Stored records
━━━━━━━━━━
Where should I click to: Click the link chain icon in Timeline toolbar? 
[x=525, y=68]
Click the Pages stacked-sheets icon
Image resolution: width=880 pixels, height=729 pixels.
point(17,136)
━━━━━━━━━━
Your reply must contain each entry, reproduced exactly.

The answer:
Where should I click to: Click the link chain icon in Timeline toolbar? 
[x=525, y=68]
Click the Pages stacked-sheets icon
Image resolution: width=880 pixels, height=729 pixels.
point(17,136)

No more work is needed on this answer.